**WHAT IS REQUIRED:**
Copy all records verbatim, images excluded.

**EXERCISE INPUTS:**
++++++

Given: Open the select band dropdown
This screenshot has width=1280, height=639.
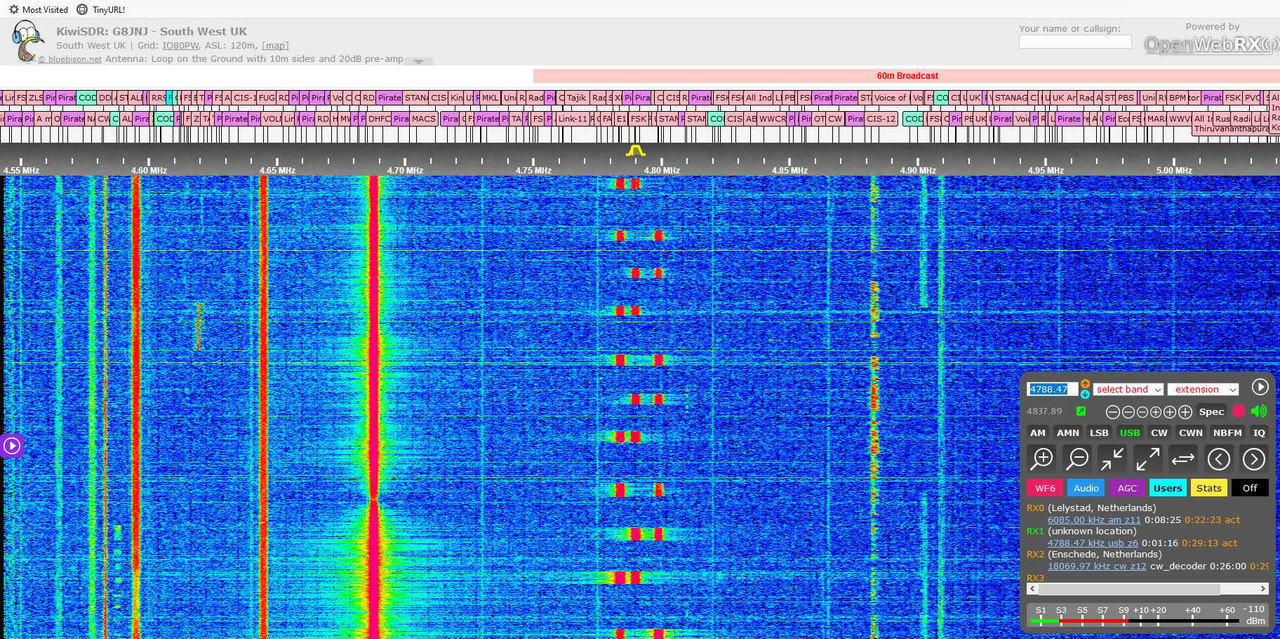Looking at the screenshot, I should (1128, 389).
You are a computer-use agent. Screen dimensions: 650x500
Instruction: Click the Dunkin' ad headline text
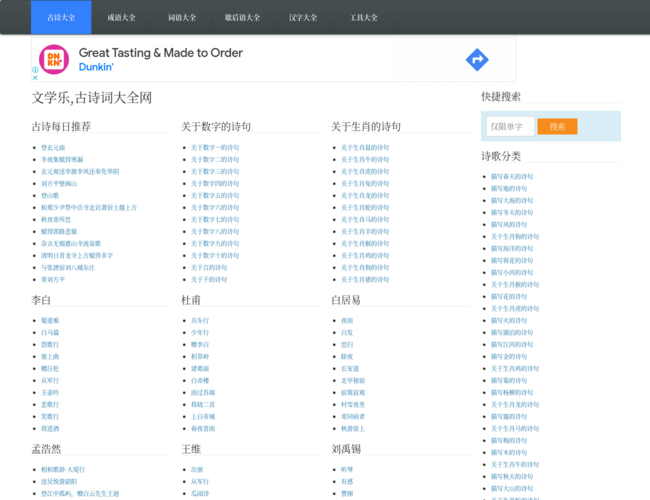(160, 53)
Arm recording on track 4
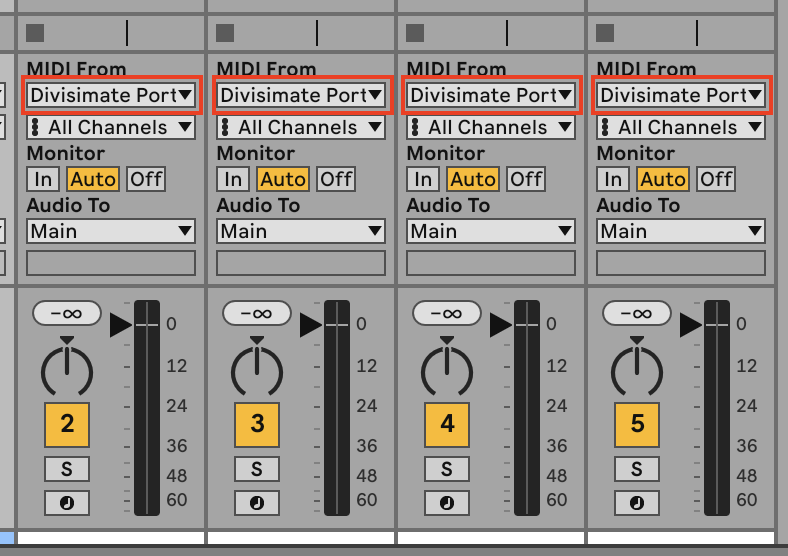This screenshot has height=556, width=788. pyautogui.click(x=447, y=502)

++++++

**TASK ANSWER:**
Given: Open the select band dropdown
This screenshot has width=1280, height=639.
Looking at the screenshot, I should (1128, 389).
You are a computer-use agent. Screen dimensions: 650x500
Instruction: Click the Dunkin' ad headline text
(160, 53)
Arm recording on track 4
This screenshot has height=556, width=788. pyautogui.click(x=447, y=502)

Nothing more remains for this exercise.